[INPUT MATERIAL Boundary: Start]

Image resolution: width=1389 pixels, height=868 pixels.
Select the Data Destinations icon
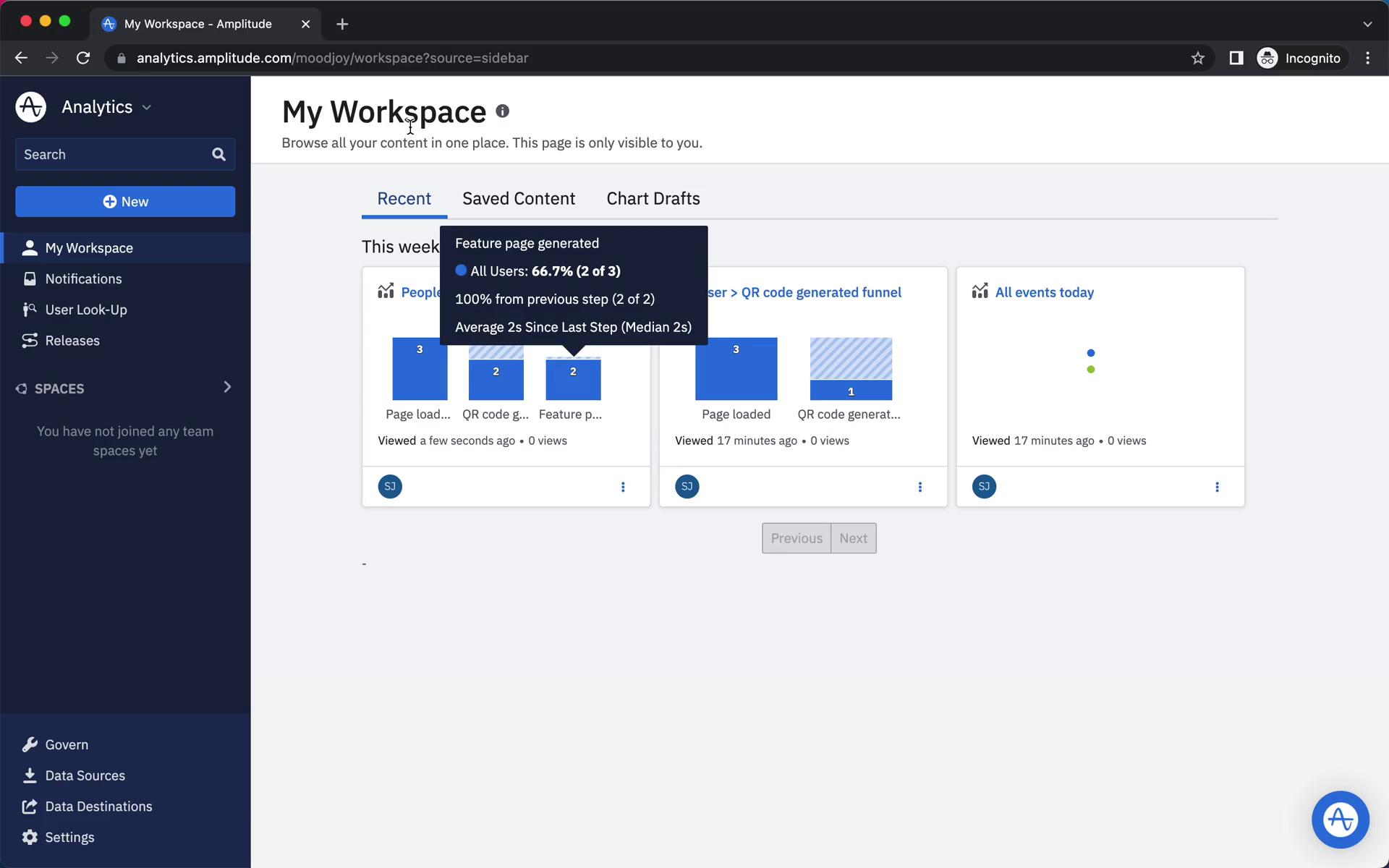[x=29, y=805]
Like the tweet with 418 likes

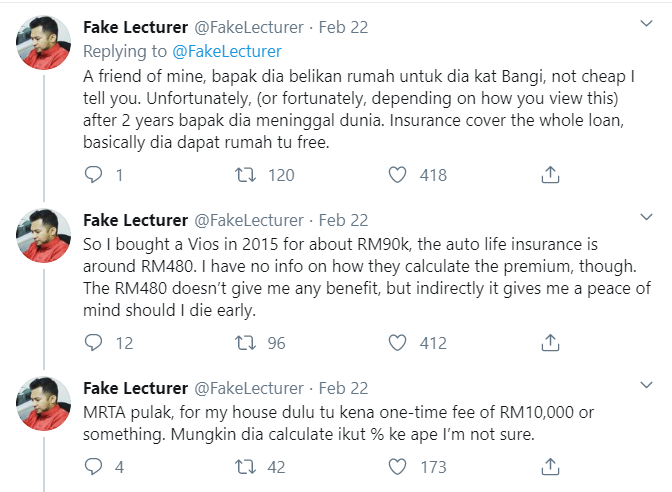398,175
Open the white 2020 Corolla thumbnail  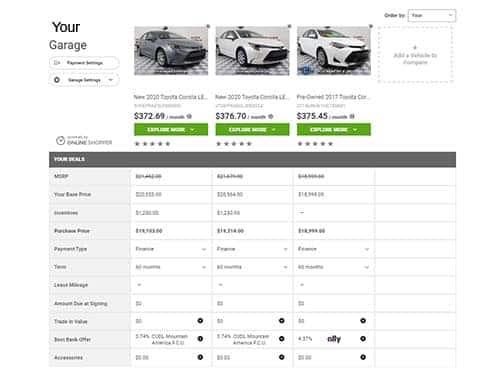[x=252, y=51]
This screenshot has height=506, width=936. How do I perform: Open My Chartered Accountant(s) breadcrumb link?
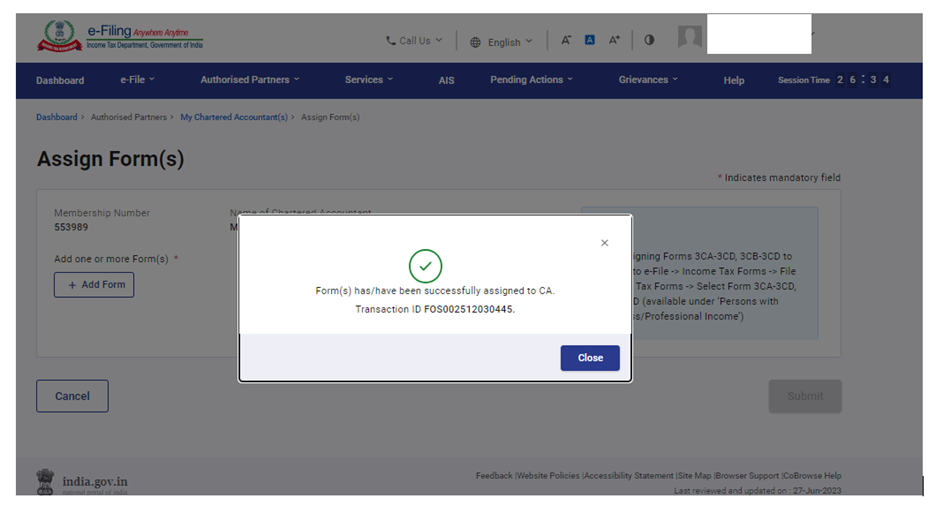[233, 118]
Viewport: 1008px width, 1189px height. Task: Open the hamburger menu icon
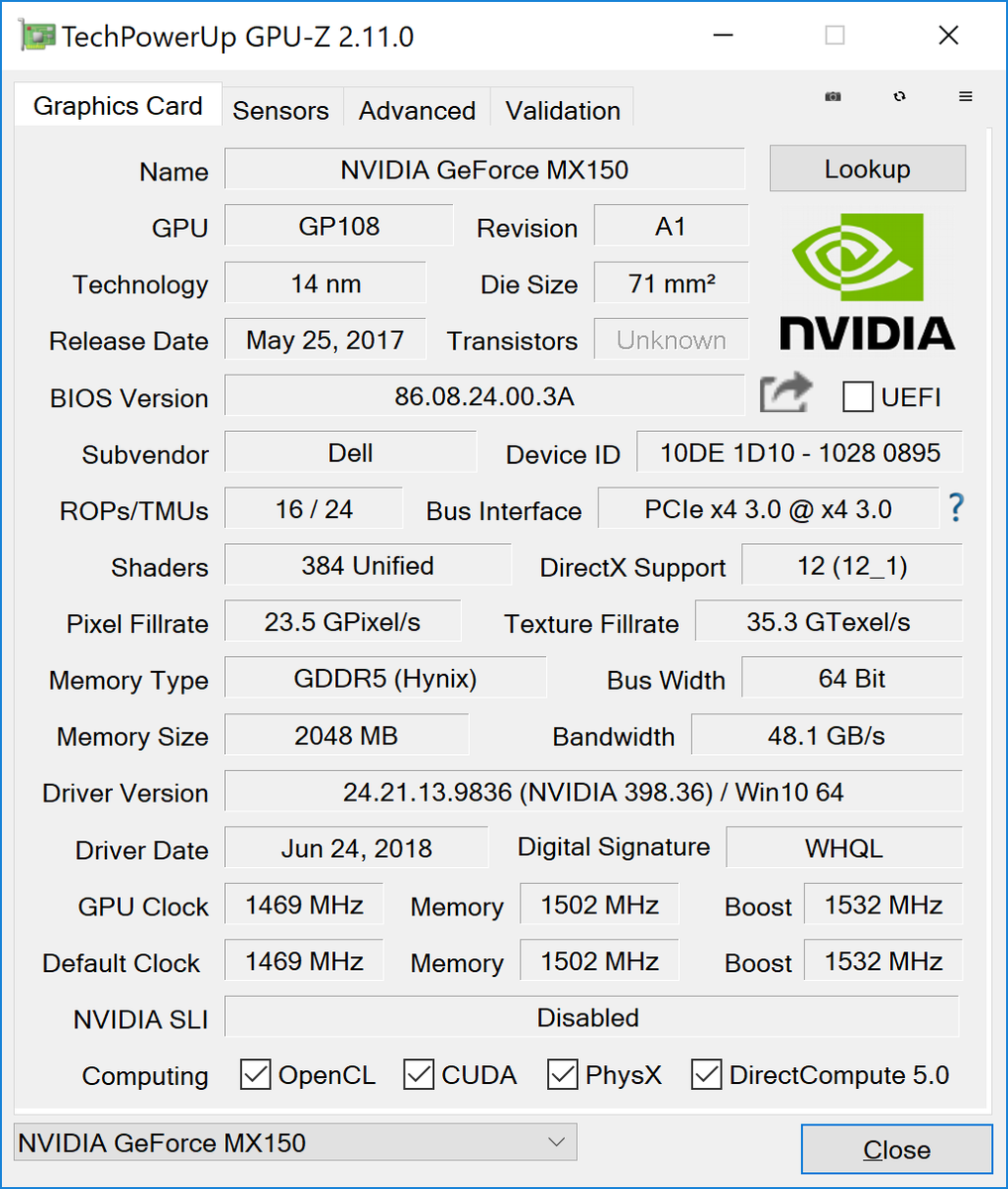(x=965, y=96)
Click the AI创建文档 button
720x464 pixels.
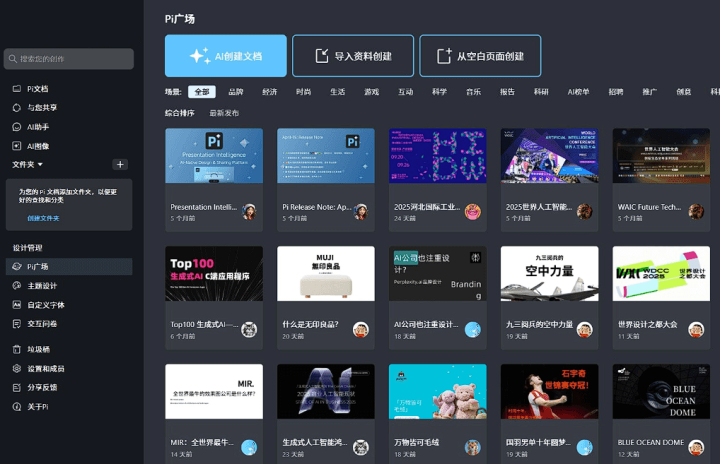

[INPUT MATERIAL Boundary: End]

# INSTRUCTIONS FOR THE TASK
What lines above contain the word "pixels"? Return each such line.

# SOLUTION TO THIS PROBLEM
Image resolution: width=1389 pixels, height=868 pixels.
720x464 pixels.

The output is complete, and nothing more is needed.